Need to write this down and get rid of it.
I’m in a lot of pain, I’m very tired (not sleeping because of pain and/or codeine-based pain medication), my concentration is rubbish because of tiredness and painkillers ….
My boss is lovely He took me aside on Friday to say he’d noticed I’d been quiet and to ask if I was okay … I nearly cried because he was being so nice about everything and saying that my health was more important than work. The problem is that he noticed. I’m doing my job slowly and badly.
He’s knows I’m not well, but I don’t think he knows exactly what’s wrong with me. I knows I take lots of pills, that I’m in pain and that I’m not sleeping at the moment.

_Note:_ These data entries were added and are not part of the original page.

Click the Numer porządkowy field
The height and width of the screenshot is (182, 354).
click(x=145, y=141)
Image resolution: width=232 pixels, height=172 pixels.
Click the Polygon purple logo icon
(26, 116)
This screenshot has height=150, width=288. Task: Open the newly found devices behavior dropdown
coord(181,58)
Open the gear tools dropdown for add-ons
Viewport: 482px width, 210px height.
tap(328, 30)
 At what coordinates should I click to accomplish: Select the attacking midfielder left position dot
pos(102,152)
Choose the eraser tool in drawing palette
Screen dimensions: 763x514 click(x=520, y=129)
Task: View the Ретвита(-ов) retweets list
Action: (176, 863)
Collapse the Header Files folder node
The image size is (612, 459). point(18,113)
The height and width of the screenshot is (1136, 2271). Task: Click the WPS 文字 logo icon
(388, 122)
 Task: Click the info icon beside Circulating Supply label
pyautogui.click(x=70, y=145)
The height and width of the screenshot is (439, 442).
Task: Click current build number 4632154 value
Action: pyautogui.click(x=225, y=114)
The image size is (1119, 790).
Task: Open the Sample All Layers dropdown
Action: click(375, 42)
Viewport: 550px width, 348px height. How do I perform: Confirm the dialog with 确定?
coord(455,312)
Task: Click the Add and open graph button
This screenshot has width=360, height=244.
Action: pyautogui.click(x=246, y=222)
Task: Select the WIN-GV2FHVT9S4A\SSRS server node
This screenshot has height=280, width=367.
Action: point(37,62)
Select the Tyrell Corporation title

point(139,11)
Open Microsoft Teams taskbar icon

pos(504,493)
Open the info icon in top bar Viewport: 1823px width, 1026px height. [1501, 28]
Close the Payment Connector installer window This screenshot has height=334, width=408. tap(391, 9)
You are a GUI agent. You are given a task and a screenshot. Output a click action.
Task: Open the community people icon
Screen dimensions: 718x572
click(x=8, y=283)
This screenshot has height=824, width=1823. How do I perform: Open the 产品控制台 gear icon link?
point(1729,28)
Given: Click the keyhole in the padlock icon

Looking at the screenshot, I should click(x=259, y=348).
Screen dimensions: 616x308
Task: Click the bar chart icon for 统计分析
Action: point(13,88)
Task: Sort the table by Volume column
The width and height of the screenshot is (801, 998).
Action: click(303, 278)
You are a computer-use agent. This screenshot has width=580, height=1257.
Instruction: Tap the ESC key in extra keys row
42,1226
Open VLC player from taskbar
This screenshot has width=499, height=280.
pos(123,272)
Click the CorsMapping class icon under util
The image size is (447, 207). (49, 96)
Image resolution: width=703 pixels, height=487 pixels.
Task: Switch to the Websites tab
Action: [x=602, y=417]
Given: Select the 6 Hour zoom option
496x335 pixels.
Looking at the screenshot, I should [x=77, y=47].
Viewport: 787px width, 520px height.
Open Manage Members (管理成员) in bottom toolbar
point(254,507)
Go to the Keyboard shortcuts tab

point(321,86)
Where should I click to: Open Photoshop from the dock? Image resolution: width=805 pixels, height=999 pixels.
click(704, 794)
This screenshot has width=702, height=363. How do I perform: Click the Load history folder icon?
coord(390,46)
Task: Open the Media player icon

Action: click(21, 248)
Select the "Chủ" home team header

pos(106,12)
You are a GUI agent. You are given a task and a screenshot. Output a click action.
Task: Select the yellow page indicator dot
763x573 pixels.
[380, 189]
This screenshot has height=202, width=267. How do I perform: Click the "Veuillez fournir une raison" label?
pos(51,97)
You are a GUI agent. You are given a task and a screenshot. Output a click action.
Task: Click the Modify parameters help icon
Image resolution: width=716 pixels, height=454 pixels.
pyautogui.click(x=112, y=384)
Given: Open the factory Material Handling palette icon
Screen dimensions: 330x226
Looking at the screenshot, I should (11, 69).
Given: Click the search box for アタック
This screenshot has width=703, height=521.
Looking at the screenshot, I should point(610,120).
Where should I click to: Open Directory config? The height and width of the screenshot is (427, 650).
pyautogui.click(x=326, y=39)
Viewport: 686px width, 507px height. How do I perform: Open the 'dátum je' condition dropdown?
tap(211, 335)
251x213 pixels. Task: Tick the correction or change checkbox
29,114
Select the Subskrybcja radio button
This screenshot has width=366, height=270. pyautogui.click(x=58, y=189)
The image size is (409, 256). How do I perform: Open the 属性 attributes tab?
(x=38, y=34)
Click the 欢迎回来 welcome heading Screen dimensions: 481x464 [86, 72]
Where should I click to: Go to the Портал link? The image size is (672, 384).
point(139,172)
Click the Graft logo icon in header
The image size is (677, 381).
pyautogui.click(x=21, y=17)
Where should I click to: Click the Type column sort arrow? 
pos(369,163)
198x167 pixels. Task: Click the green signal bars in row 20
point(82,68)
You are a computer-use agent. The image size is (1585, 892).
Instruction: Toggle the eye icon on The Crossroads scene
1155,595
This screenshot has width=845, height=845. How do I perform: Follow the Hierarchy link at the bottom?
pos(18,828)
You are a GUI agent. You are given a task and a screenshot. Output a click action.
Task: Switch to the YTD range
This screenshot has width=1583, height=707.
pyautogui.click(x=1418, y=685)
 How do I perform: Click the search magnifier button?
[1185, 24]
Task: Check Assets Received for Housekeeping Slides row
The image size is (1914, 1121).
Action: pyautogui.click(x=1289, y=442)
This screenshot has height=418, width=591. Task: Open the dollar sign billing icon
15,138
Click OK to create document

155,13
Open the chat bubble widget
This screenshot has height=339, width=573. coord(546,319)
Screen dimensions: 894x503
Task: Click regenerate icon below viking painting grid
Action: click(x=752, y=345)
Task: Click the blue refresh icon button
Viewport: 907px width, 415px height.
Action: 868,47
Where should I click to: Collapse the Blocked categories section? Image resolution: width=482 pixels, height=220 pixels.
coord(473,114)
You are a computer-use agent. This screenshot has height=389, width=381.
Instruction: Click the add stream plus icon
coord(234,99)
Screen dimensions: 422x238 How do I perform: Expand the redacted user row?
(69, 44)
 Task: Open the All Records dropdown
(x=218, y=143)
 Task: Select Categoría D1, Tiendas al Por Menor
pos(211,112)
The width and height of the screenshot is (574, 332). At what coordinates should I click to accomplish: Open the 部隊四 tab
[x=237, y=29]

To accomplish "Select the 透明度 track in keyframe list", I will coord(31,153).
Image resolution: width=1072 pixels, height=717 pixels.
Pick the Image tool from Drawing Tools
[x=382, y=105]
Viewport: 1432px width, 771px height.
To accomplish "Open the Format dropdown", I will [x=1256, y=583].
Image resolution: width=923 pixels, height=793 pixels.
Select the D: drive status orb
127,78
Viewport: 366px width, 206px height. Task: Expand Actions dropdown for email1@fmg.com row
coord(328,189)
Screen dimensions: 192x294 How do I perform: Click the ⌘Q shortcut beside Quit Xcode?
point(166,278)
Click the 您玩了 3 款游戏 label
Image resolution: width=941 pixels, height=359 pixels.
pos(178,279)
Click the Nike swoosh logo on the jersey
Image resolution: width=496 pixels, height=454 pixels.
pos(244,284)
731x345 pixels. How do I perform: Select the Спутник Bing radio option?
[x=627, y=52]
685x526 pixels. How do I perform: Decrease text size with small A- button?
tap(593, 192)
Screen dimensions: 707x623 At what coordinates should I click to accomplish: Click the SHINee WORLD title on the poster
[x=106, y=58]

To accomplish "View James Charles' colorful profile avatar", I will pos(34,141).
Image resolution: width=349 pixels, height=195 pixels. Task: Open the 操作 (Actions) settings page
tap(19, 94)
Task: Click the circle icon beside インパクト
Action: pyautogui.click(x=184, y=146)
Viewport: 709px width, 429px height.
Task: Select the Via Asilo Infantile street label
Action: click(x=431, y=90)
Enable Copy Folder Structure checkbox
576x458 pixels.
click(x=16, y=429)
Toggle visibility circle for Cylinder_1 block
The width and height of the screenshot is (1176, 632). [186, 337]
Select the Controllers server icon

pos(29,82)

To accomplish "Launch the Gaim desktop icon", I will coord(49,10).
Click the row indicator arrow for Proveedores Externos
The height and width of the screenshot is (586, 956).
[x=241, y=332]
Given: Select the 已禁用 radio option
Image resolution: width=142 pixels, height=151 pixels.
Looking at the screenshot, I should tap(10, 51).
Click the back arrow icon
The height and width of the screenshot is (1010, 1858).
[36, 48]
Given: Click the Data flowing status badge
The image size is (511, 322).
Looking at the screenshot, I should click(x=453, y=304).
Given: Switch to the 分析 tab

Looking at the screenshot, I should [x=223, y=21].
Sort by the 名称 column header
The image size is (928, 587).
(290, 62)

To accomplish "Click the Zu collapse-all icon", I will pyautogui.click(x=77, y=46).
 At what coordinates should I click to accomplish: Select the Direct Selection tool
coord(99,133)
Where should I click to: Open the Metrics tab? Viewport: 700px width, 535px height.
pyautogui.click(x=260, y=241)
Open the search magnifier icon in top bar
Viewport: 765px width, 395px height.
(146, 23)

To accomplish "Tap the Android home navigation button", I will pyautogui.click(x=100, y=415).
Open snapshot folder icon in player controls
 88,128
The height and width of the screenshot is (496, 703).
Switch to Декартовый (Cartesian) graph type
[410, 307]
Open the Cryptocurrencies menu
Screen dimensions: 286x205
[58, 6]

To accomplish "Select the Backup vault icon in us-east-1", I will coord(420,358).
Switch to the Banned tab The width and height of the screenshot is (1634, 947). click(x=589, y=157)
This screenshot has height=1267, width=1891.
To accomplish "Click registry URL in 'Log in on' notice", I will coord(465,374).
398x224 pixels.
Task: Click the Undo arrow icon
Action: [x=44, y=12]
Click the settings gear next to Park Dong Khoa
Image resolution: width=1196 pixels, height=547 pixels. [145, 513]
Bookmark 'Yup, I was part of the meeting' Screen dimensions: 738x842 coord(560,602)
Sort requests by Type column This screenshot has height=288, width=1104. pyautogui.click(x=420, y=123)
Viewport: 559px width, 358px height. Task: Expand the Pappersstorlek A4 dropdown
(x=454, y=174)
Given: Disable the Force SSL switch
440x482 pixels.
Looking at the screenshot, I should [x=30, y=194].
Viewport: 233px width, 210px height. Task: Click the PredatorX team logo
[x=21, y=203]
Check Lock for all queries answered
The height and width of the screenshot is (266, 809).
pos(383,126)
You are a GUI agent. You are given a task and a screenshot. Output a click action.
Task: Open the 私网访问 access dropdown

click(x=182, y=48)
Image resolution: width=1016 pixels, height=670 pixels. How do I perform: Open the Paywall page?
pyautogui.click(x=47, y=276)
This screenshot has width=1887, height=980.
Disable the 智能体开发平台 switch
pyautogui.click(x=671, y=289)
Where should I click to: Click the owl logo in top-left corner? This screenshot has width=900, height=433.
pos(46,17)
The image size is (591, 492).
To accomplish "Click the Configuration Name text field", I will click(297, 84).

It took me 9 hours to do about 4 hours work on Friday because my brain just wasn’t functioning. I had to keep asking for even really basic things to be explained to me. I felt so useless.
The irony is that on Wednesday, my GP offered to sign me off work and I said no. I’m still in my probabation period at work and even having one day off for a stomach bug was frowned upon (not sure how this fits with boss saying my health should be my priority).
I started the job in July. It’s full time and this is the longest I’ve done a full time job since I got pemphigus. Most of the work since diagnosis has been part time and/or casual, unfortunately I just can’t afford to be part time anymore.
I’m feeling so crap at the moment, mentally and physically.